In the copy, include exactly the lines from the one with "How do I perform: Mark" through the end of the data and no others, both ends kept, with every picture left out.
Extracted data START
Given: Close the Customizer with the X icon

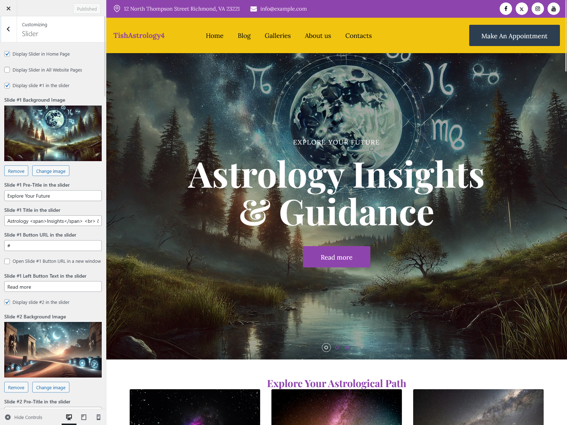Looking at the screenshot, I should [9, 9].
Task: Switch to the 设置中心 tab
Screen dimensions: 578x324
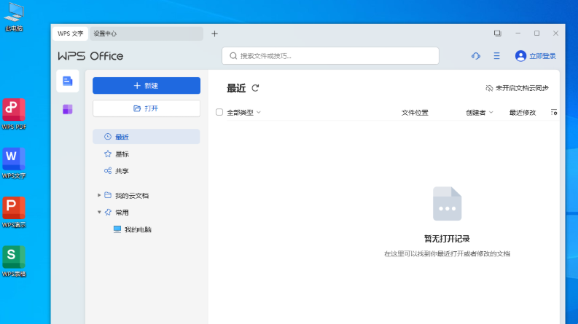Action: [x=105, y=33]

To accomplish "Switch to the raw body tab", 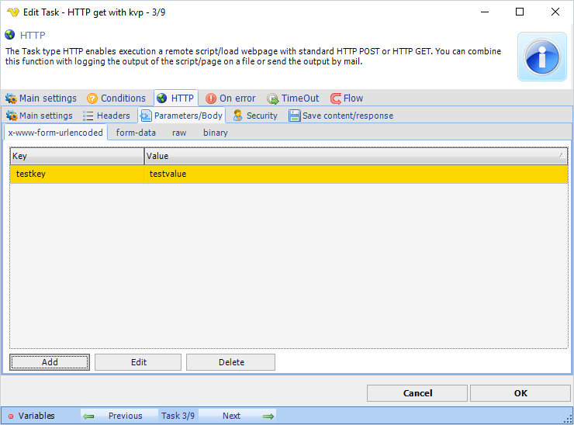I will click(x=179, y=133).
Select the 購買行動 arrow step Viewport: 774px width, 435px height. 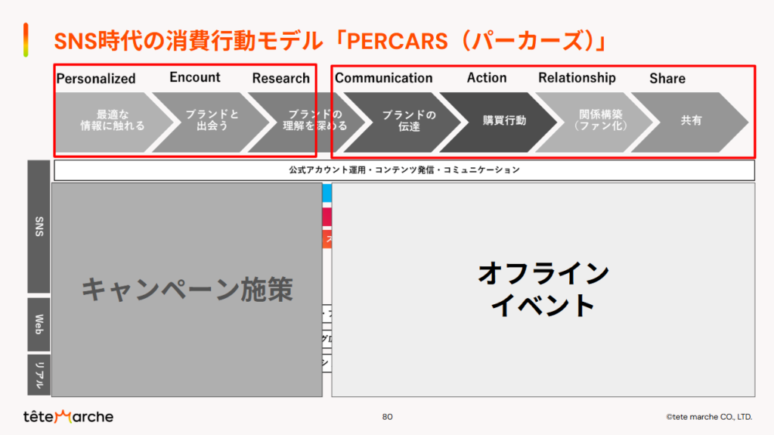[504, 120]
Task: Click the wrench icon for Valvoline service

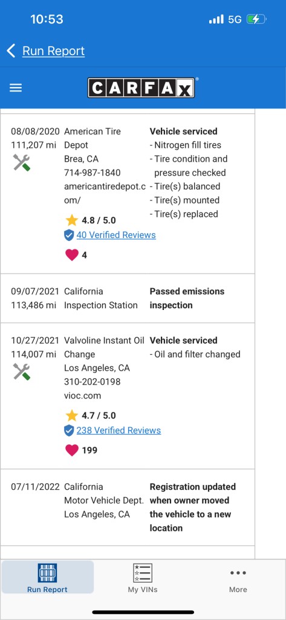Action: pos(21,372)
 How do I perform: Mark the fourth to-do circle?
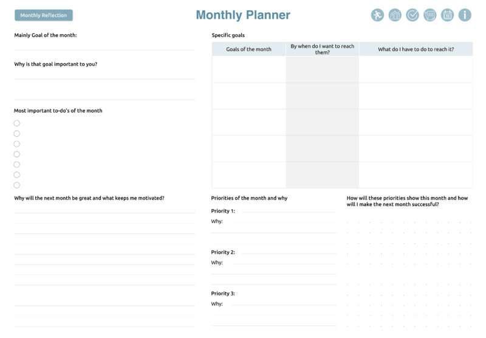pyautogui.click(x=17, y=154)
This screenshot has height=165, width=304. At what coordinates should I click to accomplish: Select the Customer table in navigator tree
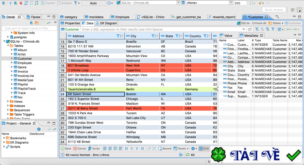[x=24, y=58]
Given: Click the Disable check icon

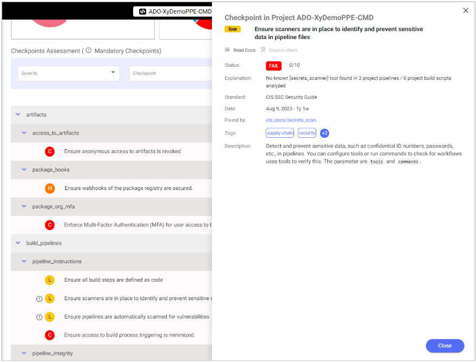Looking at the screenshot, I should [263, 50].
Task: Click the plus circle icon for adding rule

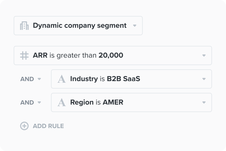Action: [24, 126]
Extracted data END
Task response:
 How do I perform: Mark the fourth to-do circle?
pyautogui.click(x=17, y=154)
This screenshot has height=165, width=304. At what coordinates should I click to accomplish: Select the Customer table in navigator tree
[x=24, y=58]
Given: Click the Disable check icon

Looking at the screenshot, I should [263, 50].
Task: Click the plus circle icon for adding rule

Action: [24, 126]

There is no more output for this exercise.